* Opdracht *
Schrijf de tekst over het huurgeschil opnieuw uit van "De kantonrechter heeft geoordeeld dat de" tot "huurders wordt afgewezen." en vervang daarin "kantonrechter" door "rechter".

* Tekstfragment *
• • • • •

Huurders hebben bij de rechtbank gevorderd dat de verhuurder zou worden veroordeeld tot het binnen twee maanden na het vonnis herstellen van de gebreken. De verhuurder heeft gesteld niet van de procedure en de uitspraak van de Huurcommissie op de hoogte te zijn. Verhuurder had van de Huurcommissie geen uitnodigingen ontvangen en ook de uitspraak niet toegestuurd gekregen. Pas op 1 april 2015 heeft verhuurder kennis genomen van de uitspraak toen deze door de huurders in de (rechtbank)procedure werd gebracht.

De kantonrechter heeft geoordeeld dat de uitspraak van de Huurcommissie zonder hoor- en wederhoor tot stand is gekomen. De vraag of de gebreken aan de woning door verhuurder verholpen dienen te worden, moet in de procedure bij de kantonrechter afzonderlijk worden beoordeeld. De uitspraak van de Huurcommissie is hierbij slechts een omstandigheid die wordt meegewogen maar is niet doorslaggevend. In de procedure is komen vast te staan dat de oorzaak van de gebreken ligt bij handelen van de huurders zelf. De huurders hadden de schroef waarmee de afvoer aan de douchebak was bevestigd verwijderd. Hierdoor heeft er sinds 2013 water in de kruipruimte onder de badkamer kunnen stromen waardoor het schimmel- en vochtprobleem is ontstaan. De kantonrechter heeft geoordeeld dat dit geen gebreken zijn die de verhuurder moet herstellen. De vordering van huurders wordt afgewezen.

• • • • •

* Studiemateriaal *

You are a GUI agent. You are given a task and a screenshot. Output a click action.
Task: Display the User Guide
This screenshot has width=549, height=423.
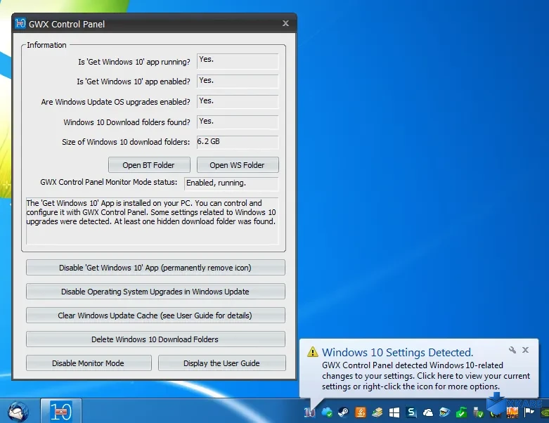tap(221, 363)
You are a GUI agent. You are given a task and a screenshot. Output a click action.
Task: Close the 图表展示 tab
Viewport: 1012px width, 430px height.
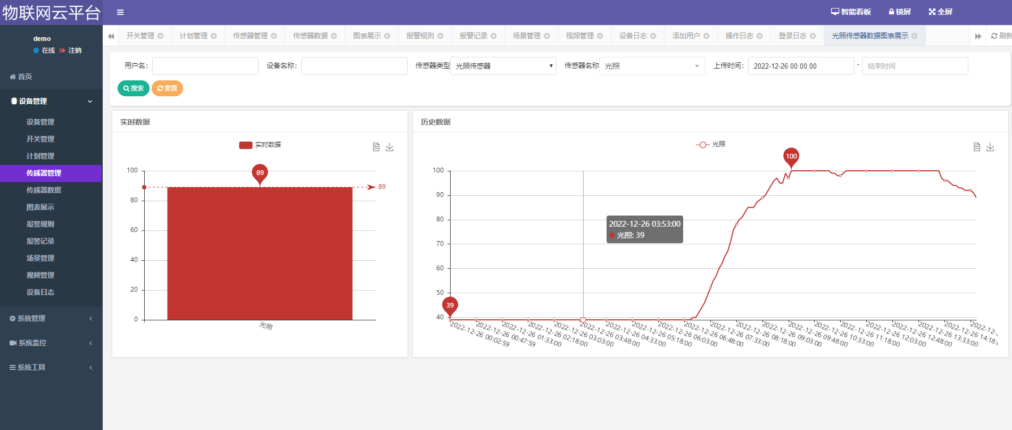(x=387, y=36)
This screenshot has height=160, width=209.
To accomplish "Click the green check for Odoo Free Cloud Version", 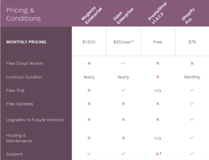I will pyautogui.click(x=123, y=63).

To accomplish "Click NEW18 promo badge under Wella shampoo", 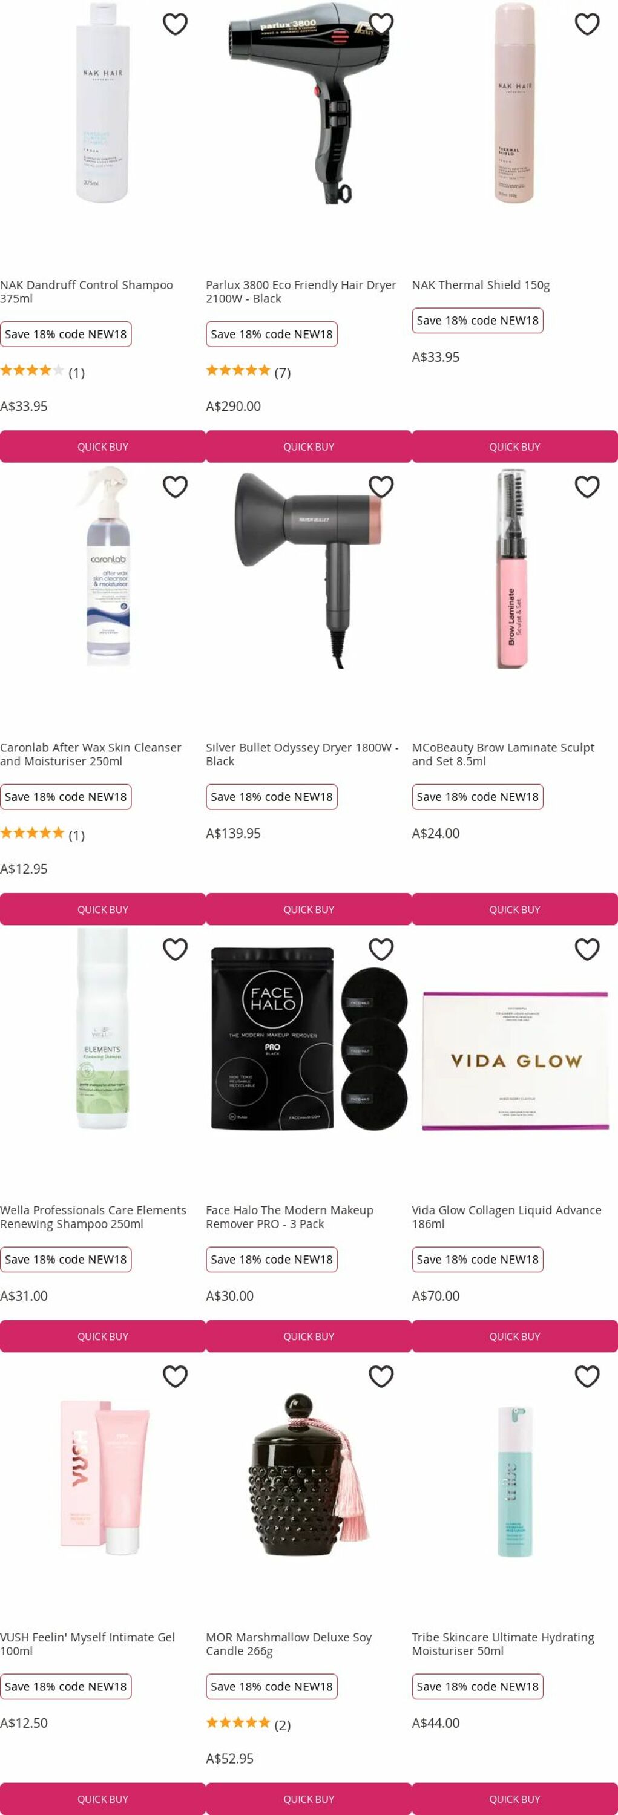I will pyautogui.click(x=66, y=1259).
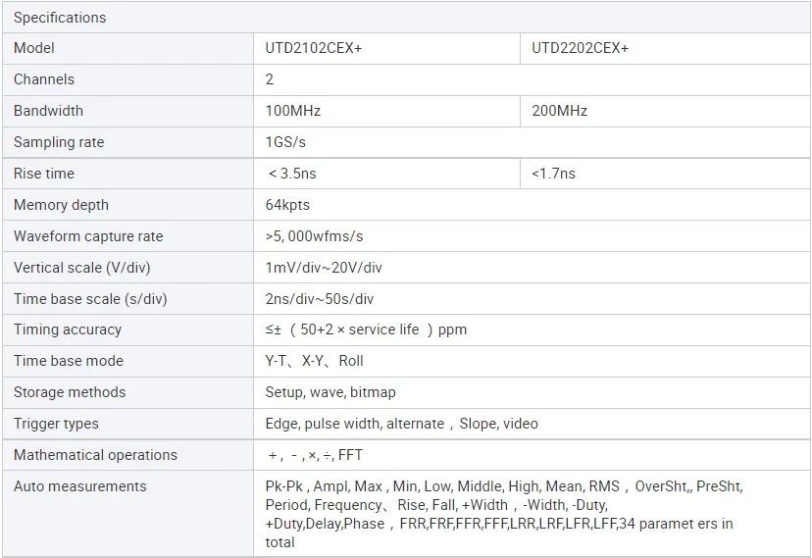Click the Specifications table header
The image size is (812, 558).
coord(60,18)

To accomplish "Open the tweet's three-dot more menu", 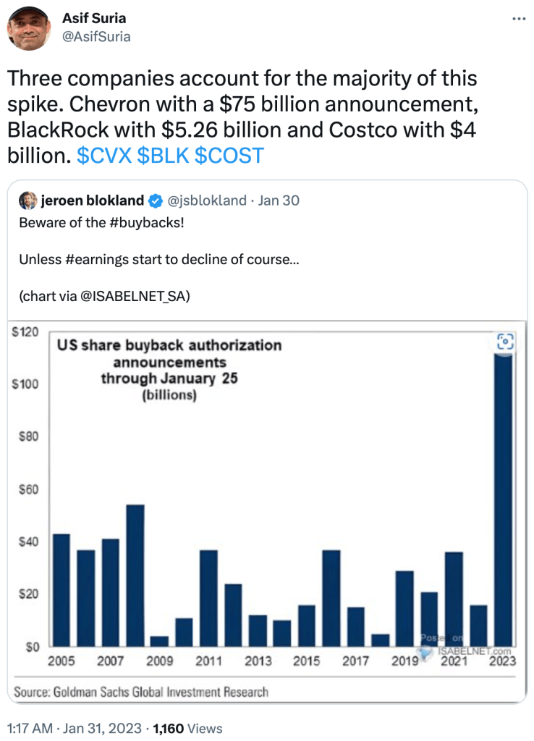I will point(519,19).
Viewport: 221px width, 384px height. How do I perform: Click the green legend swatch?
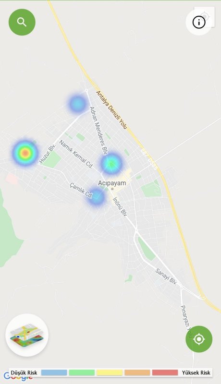tap(82, 373)

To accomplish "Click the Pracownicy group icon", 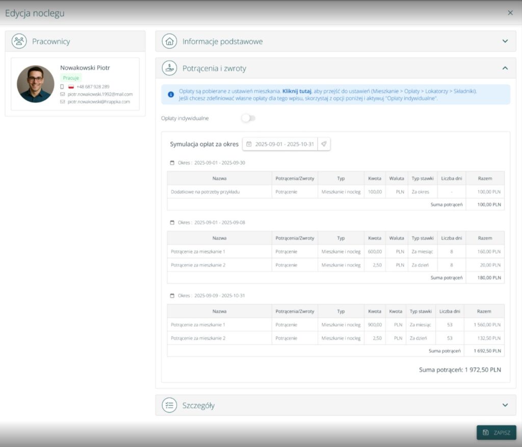I will tap(19, 41).
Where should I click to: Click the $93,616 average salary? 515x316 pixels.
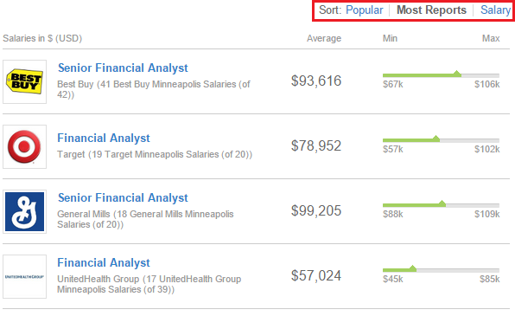[x=316, y=81]

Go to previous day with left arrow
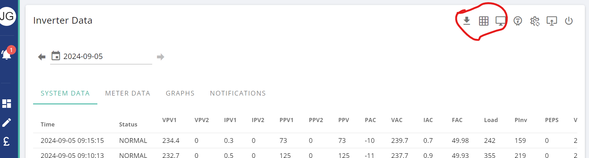(42, 57)
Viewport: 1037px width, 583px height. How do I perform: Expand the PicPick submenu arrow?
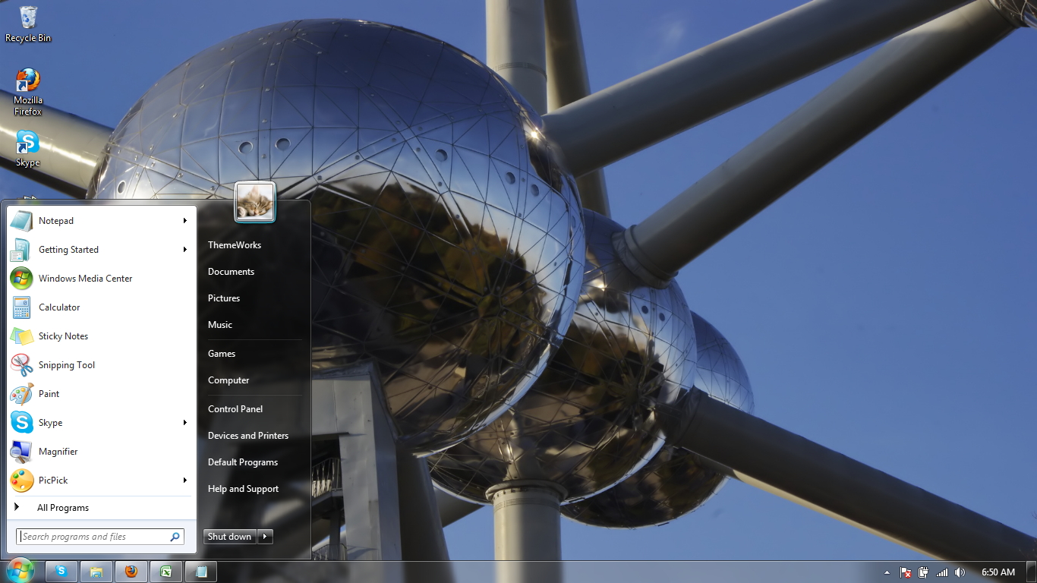pyautogui.click(x=185, y=480)
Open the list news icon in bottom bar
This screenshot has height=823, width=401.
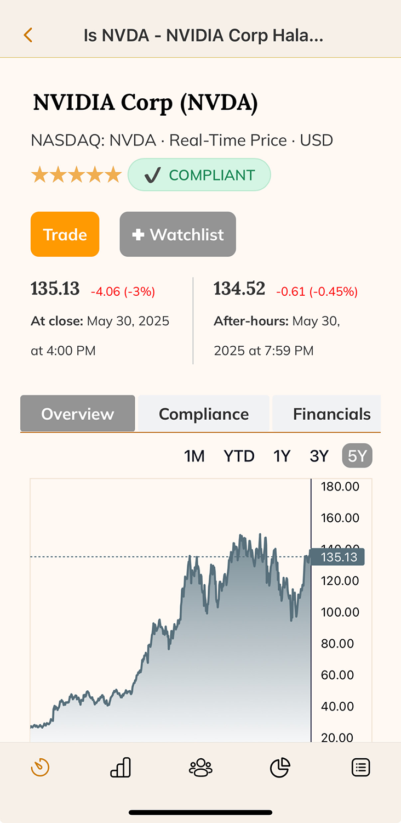click(360, 767)
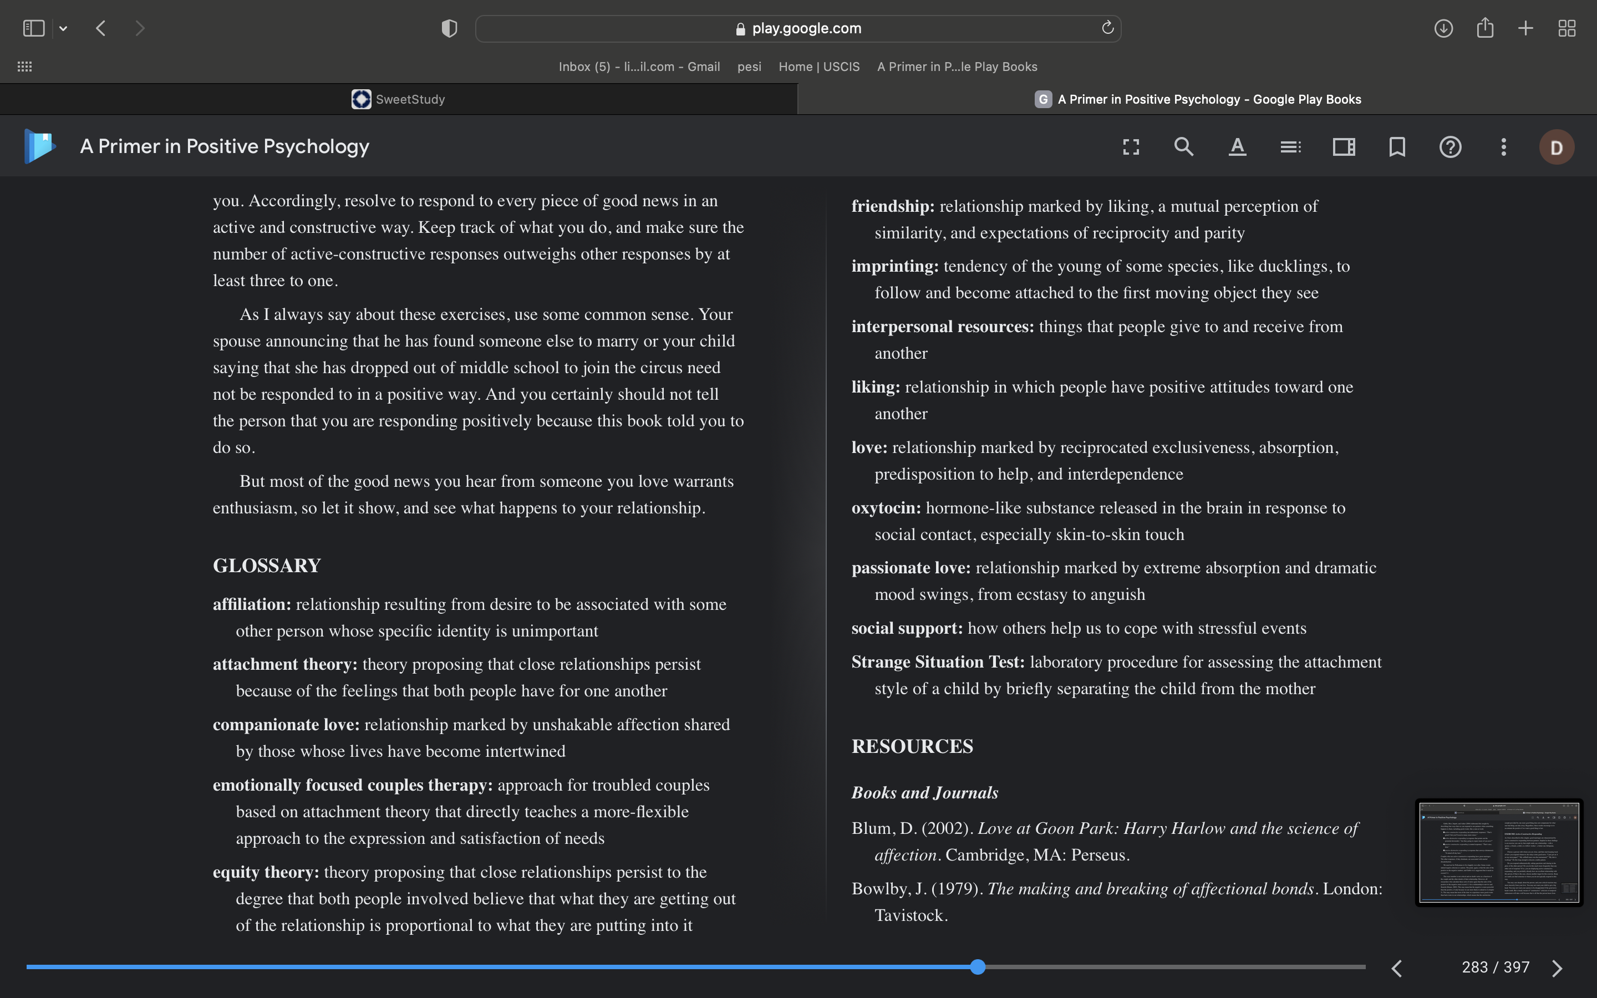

• • • • •

* Uitwerking *
De rechter heeft geoordeeld dat de uitspraak van de Huurcommissie zonder hoor- en wederhoor tot stand is gekomen. De vraag of de gebreken aan de woning door verhuurder verholpen dienen te worden, moet in de procedure bij de rechter afzonderlijk worden beoordeeld. De uitspraak van de Huurcommissie is hierbij slechts een omstandigheid die wordt meegewogen maar is niet doorslaggevend. In de procedure is komen vast te staan dat de oorzaak van de gebreken ligt bij handelen van de huurders zelf. De huurders hadden de schroef waarmee de afvoer aan de douchebak was bevestigd verwijderd. Hierdoor heeft er sinds 2013 water in de kruipruimte onder de badkamer kunnen stromen waardoor het schimmel- en vochtprobleem is ontstaan. De rechter heeft geoordeeld dat dit geen gebreken zijn die de verhuurder moet herstellen. De vordering van huurders wordt afgewezen.